____ TEXT PROVIDED
In her lawsuit filed in the U.S. District Court for Northern California, Nyla Moujaes, an attorney who advocates for homeless people in Berkeley, claims that police Officer David B. Wasserman and Sergeant Gary Buckner were already pointing their guns at her when they approached her "allegedly" for making an illegal left turn at Mission and 16th streets July 14, 2013.

Moujaes says she complied with their request to show her hands. When she asked why she'd been stopped, Wasserman "pulled her and threw her to the ground," dislocating her shoulder.

Other officers who arrived at the scene "failed to mediate the brutal assault," and after police handcuffed her, they delayed in getting her medical help, Moujaes, who also goes by the name "Tru Bloo" and often works as a hip-hop fusion emcee, claims.

"Ms. Moujaes did not resist arrest," her complaint says. "She was not combative. She did not know why she was stopped; and at no time did officers tell her why she was arrested."

Police took Moujaes into custody and charged her with resisting arrest, but officers had "gathered incomplete and inaccurate statements and made false reports," she says in her lawsuit. A news release indicates Moujaes wasn't formally prosecuted in the case.

Along with Wasserman and Buckner, the San Francisco Police Department and the city are also named as defendants, along with Sergeant Flint T. Paul, Officer Brent Dittmer and another officer whose name is listed as "Barry."

In their motion for summary judgment, defendants say that when Wasserman and Buckner first tried to stop Moujaes for the illegal turn, she "pulled her car over for a minute, pulled back into traffic, then started driving again. After a multiple-block slow-speed chase" with their lights flashing, the police got out of their car and went up to Moujaes when she finally stopped at a red light.

She "remained uncooperative" when they told her to turn off the car and get out, and when she "turned her body and reached toward the center console of her car instead of complying" with Wasserman's commands, he feared that she "may be reaching for a weapon. He therefore grabbed her left arm and pulled her out of the car," then handcuffed her.

Officers called an ambulance when she complained that her shoulder was injured, the motion says.
________
____ EXTRACTED ENTRIES
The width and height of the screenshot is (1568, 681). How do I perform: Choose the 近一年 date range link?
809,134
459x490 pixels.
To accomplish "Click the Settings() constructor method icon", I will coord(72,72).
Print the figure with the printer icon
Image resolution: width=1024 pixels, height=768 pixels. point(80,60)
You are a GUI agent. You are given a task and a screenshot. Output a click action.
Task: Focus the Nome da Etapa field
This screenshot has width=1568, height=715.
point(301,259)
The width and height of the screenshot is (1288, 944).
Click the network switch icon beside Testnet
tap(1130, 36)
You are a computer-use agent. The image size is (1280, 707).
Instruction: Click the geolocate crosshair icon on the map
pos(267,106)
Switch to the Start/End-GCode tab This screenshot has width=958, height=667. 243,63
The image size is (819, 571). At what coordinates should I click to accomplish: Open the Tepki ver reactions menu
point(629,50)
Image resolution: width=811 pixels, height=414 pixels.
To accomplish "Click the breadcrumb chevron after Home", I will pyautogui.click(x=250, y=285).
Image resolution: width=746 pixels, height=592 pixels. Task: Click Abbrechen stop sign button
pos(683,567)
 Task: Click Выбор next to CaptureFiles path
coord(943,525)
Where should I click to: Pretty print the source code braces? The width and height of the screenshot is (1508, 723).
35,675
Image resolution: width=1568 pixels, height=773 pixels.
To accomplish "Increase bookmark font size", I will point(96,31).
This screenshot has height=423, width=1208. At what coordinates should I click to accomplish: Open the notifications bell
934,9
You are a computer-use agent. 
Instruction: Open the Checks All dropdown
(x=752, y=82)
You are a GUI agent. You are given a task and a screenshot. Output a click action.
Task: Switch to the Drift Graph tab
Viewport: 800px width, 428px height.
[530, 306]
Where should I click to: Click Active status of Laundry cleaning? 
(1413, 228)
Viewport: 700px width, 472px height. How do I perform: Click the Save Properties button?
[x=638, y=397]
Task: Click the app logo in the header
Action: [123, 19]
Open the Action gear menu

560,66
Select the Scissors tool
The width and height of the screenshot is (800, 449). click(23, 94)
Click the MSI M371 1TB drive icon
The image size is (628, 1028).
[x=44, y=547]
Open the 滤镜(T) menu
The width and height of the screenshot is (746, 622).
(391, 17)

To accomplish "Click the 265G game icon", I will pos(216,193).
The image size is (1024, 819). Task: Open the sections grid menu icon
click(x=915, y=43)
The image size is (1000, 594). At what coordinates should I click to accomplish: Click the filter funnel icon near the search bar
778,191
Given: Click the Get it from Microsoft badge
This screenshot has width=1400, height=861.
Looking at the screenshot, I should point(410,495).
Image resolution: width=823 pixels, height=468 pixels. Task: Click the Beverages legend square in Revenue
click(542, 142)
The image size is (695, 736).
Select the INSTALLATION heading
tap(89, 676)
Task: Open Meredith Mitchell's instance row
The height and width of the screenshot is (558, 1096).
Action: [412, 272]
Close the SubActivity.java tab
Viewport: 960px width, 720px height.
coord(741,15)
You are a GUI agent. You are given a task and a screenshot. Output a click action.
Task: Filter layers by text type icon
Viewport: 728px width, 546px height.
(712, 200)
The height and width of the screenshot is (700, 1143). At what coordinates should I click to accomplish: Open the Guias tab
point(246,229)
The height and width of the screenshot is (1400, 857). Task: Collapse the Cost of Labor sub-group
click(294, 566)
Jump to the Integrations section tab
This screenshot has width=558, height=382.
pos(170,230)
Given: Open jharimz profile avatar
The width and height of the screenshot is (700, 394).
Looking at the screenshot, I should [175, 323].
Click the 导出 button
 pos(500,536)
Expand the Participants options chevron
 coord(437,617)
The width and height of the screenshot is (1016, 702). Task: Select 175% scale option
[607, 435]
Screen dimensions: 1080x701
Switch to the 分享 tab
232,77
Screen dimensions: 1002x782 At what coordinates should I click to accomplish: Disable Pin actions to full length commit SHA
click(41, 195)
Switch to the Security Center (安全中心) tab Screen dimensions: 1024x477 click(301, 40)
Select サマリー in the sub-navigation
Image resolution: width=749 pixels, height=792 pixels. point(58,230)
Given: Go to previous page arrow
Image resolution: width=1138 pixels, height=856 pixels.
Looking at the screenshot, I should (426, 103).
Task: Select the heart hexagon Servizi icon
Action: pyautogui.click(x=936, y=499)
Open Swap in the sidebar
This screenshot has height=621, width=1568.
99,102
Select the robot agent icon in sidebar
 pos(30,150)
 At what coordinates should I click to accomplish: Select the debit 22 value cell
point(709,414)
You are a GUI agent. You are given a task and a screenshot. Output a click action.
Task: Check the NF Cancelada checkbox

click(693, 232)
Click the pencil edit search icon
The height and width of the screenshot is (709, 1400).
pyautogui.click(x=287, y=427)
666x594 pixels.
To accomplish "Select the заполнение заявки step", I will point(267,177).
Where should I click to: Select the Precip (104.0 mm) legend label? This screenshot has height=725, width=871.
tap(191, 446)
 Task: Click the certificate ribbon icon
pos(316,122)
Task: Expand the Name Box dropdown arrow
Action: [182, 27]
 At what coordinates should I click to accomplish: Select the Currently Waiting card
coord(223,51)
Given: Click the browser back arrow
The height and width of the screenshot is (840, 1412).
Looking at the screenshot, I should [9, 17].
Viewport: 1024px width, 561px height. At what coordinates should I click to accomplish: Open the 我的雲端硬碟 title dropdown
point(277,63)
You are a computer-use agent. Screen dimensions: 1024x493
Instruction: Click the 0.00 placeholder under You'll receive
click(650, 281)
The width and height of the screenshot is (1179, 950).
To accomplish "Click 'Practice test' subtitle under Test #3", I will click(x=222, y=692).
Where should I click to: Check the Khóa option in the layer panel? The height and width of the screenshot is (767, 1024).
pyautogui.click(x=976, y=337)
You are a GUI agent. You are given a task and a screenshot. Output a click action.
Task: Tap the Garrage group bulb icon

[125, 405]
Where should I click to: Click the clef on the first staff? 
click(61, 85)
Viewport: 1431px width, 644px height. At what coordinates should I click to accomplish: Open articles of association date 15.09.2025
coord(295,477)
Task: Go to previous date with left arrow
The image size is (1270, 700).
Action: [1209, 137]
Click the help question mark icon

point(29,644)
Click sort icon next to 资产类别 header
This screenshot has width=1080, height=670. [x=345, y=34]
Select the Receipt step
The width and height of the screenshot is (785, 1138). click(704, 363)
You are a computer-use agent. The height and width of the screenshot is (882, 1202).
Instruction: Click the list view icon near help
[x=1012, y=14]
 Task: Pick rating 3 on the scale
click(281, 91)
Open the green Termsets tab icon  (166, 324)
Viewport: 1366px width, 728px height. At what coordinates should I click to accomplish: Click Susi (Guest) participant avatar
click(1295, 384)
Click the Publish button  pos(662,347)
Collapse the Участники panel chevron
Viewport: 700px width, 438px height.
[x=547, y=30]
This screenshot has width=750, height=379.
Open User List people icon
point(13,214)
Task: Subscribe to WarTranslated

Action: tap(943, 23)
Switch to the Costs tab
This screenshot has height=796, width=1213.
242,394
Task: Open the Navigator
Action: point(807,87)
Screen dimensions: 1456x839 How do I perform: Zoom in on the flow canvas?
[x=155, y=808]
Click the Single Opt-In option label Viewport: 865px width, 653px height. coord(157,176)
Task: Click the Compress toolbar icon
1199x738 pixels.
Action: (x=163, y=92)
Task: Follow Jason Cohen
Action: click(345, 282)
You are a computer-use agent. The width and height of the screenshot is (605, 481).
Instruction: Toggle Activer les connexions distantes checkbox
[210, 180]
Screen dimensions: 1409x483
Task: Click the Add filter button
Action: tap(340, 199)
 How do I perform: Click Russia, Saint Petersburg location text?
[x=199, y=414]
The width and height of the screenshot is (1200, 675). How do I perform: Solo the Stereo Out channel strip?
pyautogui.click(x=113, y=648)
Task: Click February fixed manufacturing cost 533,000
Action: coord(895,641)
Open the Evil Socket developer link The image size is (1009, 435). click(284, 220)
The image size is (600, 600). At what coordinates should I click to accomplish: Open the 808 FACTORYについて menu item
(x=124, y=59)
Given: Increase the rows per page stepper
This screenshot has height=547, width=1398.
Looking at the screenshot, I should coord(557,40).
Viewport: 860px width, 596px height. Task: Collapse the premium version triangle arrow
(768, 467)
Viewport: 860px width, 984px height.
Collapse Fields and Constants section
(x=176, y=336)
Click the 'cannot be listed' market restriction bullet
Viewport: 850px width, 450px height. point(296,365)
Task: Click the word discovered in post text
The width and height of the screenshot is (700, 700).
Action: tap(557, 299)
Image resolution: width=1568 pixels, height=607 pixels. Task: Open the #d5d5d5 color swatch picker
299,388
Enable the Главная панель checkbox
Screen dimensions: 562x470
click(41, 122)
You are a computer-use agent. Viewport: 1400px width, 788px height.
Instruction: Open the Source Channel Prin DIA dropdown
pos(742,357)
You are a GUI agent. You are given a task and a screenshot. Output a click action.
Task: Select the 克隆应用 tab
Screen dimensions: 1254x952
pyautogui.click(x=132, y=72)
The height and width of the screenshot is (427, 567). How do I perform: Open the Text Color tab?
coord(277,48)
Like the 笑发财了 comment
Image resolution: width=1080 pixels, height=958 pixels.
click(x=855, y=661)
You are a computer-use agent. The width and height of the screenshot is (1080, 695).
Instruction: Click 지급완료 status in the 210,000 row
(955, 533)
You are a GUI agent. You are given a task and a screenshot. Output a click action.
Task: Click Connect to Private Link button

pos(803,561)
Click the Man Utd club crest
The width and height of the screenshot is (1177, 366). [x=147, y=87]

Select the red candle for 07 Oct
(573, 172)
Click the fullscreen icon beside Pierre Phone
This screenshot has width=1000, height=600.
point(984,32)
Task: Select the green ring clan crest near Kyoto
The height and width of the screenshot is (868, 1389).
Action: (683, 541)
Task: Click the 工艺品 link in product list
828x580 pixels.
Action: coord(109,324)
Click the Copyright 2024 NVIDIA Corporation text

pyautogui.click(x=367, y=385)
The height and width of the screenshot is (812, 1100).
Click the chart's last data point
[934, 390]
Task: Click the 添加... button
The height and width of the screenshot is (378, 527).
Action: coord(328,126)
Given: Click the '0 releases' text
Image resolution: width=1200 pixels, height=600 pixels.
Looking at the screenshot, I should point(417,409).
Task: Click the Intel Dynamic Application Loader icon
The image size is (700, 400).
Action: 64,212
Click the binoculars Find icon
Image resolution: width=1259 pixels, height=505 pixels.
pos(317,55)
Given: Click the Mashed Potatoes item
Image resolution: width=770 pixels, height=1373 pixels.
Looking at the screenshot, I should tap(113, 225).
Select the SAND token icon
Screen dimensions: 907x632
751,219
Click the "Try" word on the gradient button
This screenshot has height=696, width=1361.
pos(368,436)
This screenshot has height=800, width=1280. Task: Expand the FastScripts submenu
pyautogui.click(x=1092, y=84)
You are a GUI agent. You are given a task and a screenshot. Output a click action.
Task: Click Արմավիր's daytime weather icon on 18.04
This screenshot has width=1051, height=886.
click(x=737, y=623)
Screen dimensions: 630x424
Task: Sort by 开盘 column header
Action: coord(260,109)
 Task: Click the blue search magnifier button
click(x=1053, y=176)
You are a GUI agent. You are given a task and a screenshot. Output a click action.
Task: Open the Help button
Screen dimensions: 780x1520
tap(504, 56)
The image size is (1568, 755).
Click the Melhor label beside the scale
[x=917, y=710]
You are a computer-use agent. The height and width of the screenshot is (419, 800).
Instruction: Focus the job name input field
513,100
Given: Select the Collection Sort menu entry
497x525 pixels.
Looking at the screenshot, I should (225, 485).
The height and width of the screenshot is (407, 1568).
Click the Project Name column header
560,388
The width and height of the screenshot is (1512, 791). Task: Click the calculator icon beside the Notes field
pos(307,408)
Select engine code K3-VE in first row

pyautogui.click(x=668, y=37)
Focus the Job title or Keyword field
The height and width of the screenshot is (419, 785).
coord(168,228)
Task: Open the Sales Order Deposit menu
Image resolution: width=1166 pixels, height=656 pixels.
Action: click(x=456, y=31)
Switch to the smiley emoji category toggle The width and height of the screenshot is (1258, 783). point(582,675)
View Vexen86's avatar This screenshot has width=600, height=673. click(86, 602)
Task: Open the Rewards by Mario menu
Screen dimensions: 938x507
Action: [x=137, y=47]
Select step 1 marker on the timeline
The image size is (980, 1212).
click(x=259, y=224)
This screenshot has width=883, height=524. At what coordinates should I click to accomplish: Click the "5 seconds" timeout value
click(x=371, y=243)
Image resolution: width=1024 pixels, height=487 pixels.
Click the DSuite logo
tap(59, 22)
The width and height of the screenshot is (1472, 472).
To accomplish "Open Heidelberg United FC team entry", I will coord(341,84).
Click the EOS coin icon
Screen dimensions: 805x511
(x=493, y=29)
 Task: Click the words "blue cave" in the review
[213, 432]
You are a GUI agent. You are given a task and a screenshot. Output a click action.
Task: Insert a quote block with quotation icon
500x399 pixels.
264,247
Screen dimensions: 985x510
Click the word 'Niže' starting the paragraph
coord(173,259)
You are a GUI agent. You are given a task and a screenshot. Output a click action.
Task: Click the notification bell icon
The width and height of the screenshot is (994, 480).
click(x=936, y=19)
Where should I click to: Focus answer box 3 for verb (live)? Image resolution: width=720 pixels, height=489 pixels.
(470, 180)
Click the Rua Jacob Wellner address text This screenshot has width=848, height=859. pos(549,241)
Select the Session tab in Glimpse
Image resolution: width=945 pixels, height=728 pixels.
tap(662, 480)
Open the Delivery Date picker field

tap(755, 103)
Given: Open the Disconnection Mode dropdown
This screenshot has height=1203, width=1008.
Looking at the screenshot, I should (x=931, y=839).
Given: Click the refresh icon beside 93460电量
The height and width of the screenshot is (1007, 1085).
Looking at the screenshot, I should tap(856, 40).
________
WORK INSTRUCTIONS
1 - In the article about Nyla Moujaes's lawsuit, at which intersection was she allegedly making an illegal left turn?
2 - Extract everything from "Other officers who" down to "in the case." in the article about Nyla Moujaes's lawsuit.
3 - Write the next part of the article about Nyla Moujaes's lawsuit, starting after its final sentence.

TASK-BY-TASK OUTPUTS
1 - Mission and 16th streets

2 -
Other officers who arrived at the scene "failed to mediate the brutal assault," and after police handcuffed her, they delayed in getting her medical help, Moujaes, who also goes by the name "Tru Bloo" and often works as a hip-hop fusion emcee, claims.

"Ms. Moujaes did not resist arrest," her complaint says. "She was not combative. She did not know why she was stopped; and at no time did officers tell her why she was arrested."

Police took Moujaes into custody and charged her with resisting arrest, but officers had "gathered incomplete and inaccurate statements and made false reports," she says in her lawsuit. A news release indicates Moujaes wasn't formally prosecuted in the case.

3 -
"While at the hospital, [Moujaes] refused to give a blood test for alcohol," defendants say. "The officers therefore cited and released her."

In court documents, Moujaes says that she'd initially been unsure whether police were trying to pull her over and that she'd been undoing her seatbelt before getting out of the car. She also claims police hadn't explained the purpose of the blood test.

Moujaes is seeking compensation for her injuries along with damages for her constitutional rights being violated, emotional trauma, and other problems.

 

Jury selection

The eight jurors who will hear the case were selected Monday, December 12. Opening statements were expected to start Tuesday.

One prospective juror, the chief financial officer for a San Francisco startup company, said during jury selection Monday that he doesn't "discriminate in employing people," but "I don't support legalized gay marriage."

He also said, "It would be a challenge" to be fair in the trial because he gives police "the benefit of the doubt."

However, he said, "I would try to be as fair as I could be."

Kevin Love Hubbard, one of Moujaes' attorneys, told Magistrate Donna Ryu that the man should be dismissed in part because he'd be "unable to accept that LGBT people might experience discrimination."

San Francisco Deputy City Attorney Margaret Baumgartner said that the man "did say he could evaluate the evidence in the case," but Ryu dismissed him.

The trial is expected to end by December 20.